## SOURCE EXTRACT

    Stunning – and baked too! I still have courgettes waiting to be used….:)

  3. Three Well Beings August 25, 2011 at 10:06 pm #

    This is a dream recipe for me! I have a garden bursting with fresh zucchini and I was about to begin grating for the freezer and future zucchini bread or cake. I wonder how many zucchini fries I can eat in one sitting without feeling too guilty! The salad is amazing, too. I know what we’re eating for dinner tonight!

  4. thefooddoctor August 25, 2011 at 10:14 pm #

    WOW! that breading mix sounds amazing..I can’t wait to try it

  5. Caroline August 25, 2011 at 11:09 pm #

    Oh my gosh, YUM! I want some right now, these look amazing. Zucchini is one of my favorite veggies…and it’s of course even better when covered in breading. 🙂

  6. Coco August 25, 2011 at 11:11 pm #

    I love Zucchini fries. These will be so great with a basil pesto mayo. Making me hungry !

## REQUIREMENT
Continue the reader comments on the baked zucchini fries recipe from where they stop.

## DATA SECTION
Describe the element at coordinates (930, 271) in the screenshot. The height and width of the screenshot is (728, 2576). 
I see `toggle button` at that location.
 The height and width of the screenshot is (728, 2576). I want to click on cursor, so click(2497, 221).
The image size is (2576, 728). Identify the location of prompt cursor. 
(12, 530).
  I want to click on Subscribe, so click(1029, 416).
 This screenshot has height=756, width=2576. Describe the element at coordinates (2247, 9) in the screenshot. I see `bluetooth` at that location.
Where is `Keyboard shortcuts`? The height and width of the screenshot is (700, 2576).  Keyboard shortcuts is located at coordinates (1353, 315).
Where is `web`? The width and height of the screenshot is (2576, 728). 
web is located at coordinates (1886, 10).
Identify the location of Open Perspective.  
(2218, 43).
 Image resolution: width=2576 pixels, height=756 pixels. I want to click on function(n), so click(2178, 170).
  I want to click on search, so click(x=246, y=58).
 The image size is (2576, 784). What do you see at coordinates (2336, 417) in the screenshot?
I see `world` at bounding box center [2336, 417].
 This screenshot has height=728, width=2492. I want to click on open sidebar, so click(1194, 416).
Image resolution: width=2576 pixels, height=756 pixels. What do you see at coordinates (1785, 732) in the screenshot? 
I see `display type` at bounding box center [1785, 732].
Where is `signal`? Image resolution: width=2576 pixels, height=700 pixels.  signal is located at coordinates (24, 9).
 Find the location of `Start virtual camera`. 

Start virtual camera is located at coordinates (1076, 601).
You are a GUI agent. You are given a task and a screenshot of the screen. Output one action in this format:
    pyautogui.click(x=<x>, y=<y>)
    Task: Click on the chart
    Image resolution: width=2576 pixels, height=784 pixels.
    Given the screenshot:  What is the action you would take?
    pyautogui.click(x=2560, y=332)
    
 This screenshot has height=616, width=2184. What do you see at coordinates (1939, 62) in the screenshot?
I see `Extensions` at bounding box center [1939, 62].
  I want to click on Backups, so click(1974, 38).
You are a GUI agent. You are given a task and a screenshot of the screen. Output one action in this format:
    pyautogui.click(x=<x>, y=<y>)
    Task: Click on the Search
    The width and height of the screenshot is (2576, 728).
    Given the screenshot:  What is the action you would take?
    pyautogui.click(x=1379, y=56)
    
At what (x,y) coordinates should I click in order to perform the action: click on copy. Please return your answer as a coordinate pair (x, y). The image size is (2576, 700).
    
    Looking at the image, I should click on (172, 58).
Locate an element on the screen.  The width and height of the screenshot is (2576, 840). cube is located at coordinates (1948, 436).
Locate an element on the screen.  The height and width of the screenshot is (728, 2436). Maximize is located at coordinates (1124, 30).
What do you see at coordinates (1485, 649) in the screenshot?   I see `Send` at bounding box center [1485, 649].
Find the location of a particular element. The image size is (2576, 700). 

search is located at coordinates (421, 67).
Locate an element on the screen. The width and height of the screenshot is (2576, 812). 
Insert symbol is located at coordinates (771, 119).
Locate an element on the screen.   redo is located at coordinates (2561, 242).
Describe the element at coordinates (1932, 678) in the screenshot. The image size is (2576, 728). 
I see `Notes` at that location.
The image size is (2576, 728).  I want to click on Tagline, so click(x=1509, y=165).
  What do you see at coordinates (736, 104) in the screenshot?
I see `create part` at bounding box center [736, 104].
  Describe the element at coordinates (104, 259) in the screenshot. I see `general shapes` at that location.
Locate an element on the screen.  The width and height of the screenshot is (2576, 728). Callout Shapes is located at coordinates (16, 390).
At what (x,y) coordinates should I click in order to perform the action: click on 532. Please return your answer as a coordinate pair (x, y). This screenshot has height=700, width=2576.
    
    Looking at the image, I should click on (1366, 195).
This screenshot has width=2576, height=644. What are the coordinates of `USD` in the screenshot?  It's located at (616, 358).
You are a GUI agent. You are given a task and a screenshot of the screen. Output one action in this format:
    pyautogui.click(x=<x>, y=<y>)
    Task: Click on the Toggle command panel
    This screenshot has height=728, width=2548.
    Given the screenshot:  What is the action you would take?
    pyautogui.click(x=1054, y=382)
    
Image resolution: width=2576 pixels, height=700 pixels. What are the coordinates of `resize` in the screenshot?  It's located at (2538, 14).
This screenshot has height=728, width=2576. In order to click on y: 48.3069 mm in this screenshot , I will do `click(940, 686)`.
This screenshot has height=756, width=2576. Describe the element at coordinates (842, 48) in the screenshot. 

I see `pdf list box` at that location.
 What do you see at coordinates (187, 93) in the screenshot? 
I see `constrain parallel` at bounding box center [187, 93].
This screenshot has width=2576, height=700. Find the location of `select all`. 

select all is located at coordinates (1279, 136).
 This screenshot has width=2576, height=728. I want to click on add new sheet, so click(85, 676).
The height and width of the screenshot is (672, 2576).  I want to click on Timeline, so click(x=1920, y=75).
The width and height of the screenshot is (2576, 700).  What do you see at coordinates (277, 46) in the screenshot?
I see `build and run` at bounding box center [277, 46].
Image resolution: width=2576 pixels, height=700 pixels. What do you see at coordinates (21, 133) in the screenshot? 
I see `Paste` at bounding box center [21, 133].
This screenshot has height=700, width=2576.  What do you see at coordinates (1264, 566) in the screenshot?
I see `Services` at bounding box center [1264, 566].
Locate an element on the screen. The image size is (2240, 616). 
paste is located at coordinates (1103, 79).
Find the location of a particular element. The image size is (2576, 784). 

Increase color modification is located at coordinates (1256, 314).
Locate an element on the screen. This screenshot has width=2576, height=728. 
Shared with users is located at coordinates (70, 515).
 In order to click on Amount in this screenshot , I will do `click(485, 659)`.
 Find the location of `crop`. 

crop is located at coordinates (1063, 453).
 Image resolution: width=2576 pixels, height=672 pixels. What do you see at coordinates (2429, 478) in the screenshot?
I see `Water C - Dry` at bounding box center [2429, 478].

## ANSWER FOR THIS EXERCISE
  7. tony ward August 26, 2011 at 9:02 am #

    OMG, thats just perfect and solves the ‘what shall I have for nibbles’, when we are at Viola later in the Cape Quarter.They, of course, fry them and have a alioi dip. YOURS NOW….thats a whole new ball game !! They sound and look fabulous, really crunchy too I’m guessing ? I’ll try to make the pesto too the next time I have my chefs hat on!!
    Disfruta su fin de semana guapa. xx

  8. Annie Flowers August 26, 2011 at 10:23 am #

    Looks delicious going to try this weekend 🙂

  9. Angie's Recipes August 26, 2011 at 10:59 am #

    oh how yummy! They look very crunchy and delightful.

  10. Ева Тонева August 26, 2011 at 12:32 pm #

    Looks fantastic!

  11. Beth Michelle August 26, 2011 at 1:23 pm #

    YUM! These look so beautiful. Great job!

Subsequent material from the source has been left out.